1786-1836, frontiersman and politician. Has grown in mythological stature in American folklore. Known for his folksy charm, he was elected to the Tennessee state legislature in 1821. He ran for U.S. rep. position and was opposed by Andrew Jackson's political machine. In 1835 he left Tenn. for Texas to join the forces of the Texas Volunteers, fighting for freedom from Mexico. He died on 6-6-1836 at the Alamo, which happens to be just down the street from me.

Nickname of the smallest nuclear weapon ever fielded by the United States military, the W-54 warhead.

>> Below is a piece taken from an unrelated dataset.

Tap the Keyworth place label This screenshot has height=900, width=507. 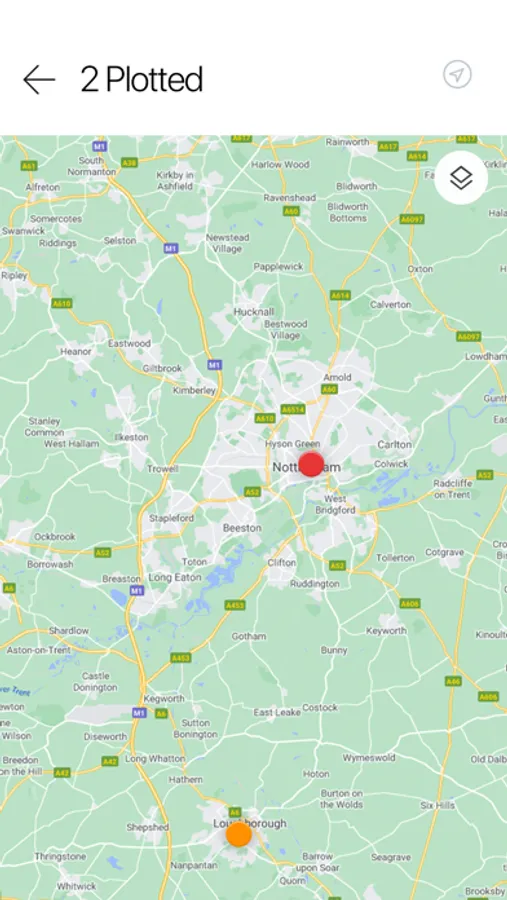pos(386,631)
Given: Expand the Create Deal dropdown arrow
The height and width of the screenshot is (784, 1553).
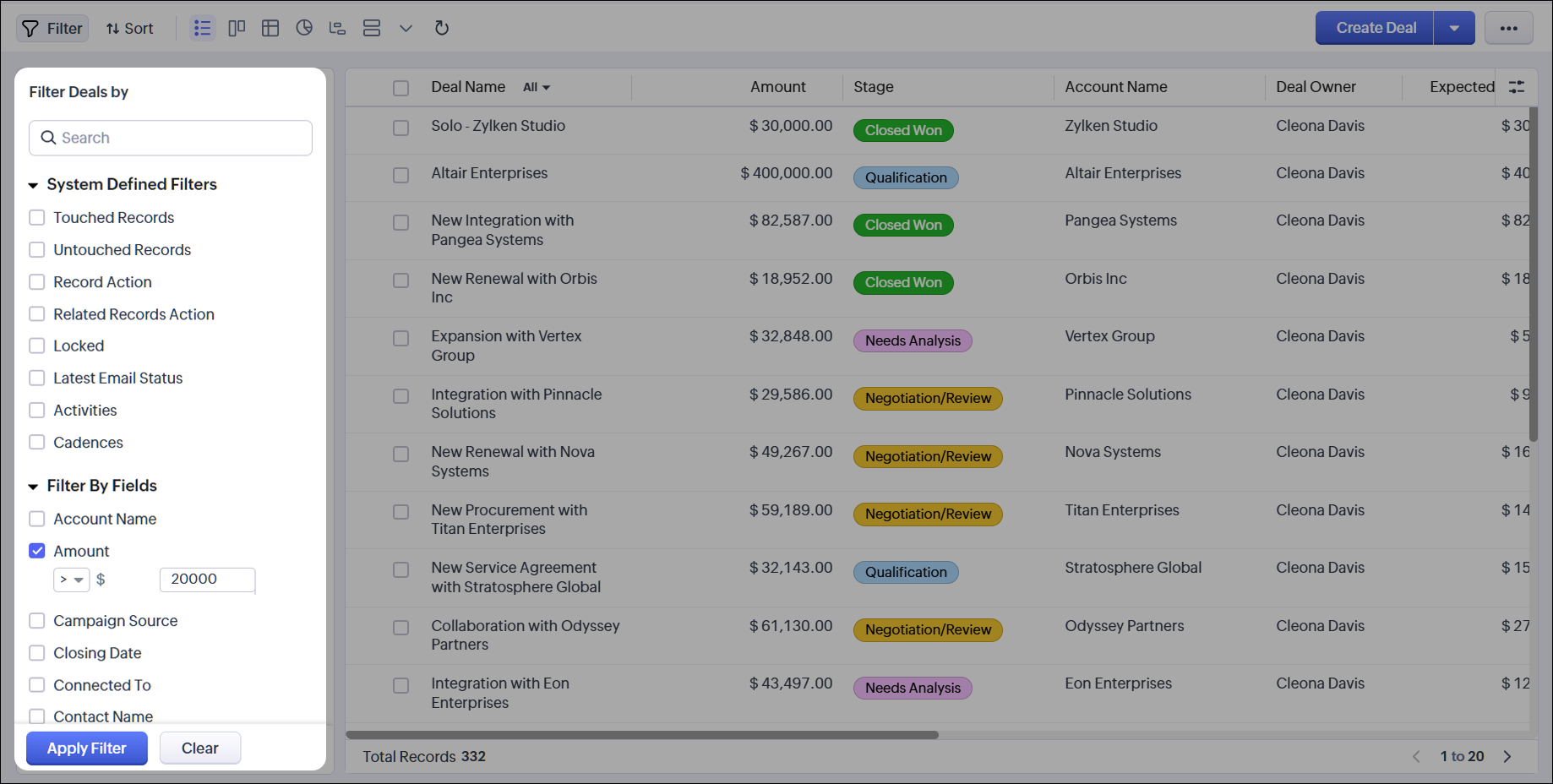Looking at the screenshot, I should (x=1454, y=28).
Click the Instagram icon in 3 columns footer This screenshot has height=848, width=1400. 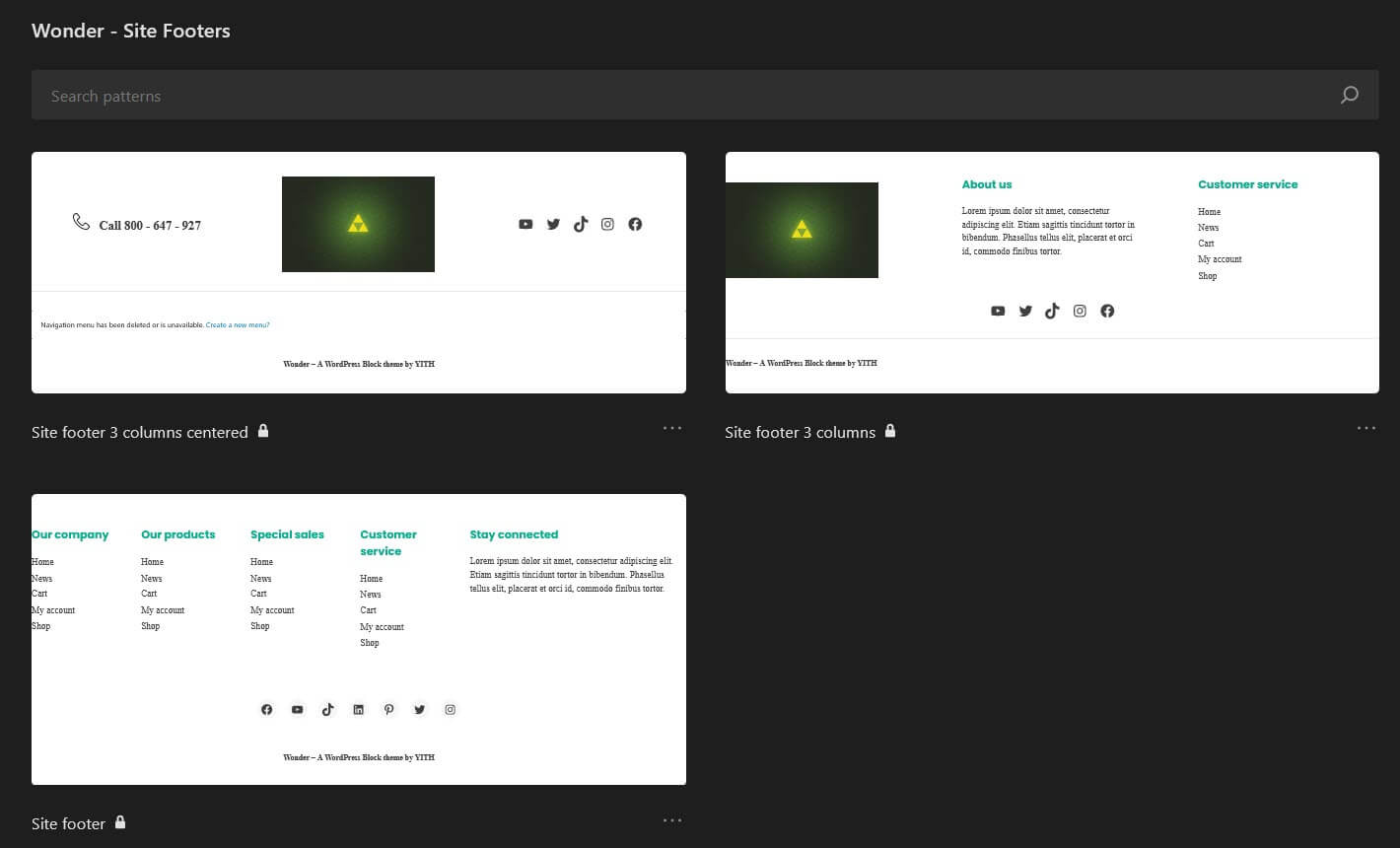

Also known as the atomic bazooka, it weighed only 25kg and measured 27.3cm wide by 44.7cm long and had an explosive yield equivalent to 10-20 tons of TNT. It was designed to be fired from the bazooka-like M-28 recoilless rifle with a range of over 3km. The system's purpose was to give nuclear capability to the infantry. It was designed to be mounted on a jeep or armored personnel carrier, and a tripod-mounted, man-portable version was also manufactured. It was actually live-fired from an armored personnel carrier on July 17, 1962 as part of a troop maneuver called exercise Ivy Flats, and was the last atmospheric test ever conducted at the Nevada Test Site. It entered service in 1961 and 400 were made before it was retired from the stockpile in 1971. The W-54 was also the heart of the Special Atomic Demolition Munition, more popularly called backpack or suitcase nukes. The name "Davy Crockett" was chosen to reflect its intended use as a direct fire, "last stand" weapon by infantry troops against invading Soviet armored forces.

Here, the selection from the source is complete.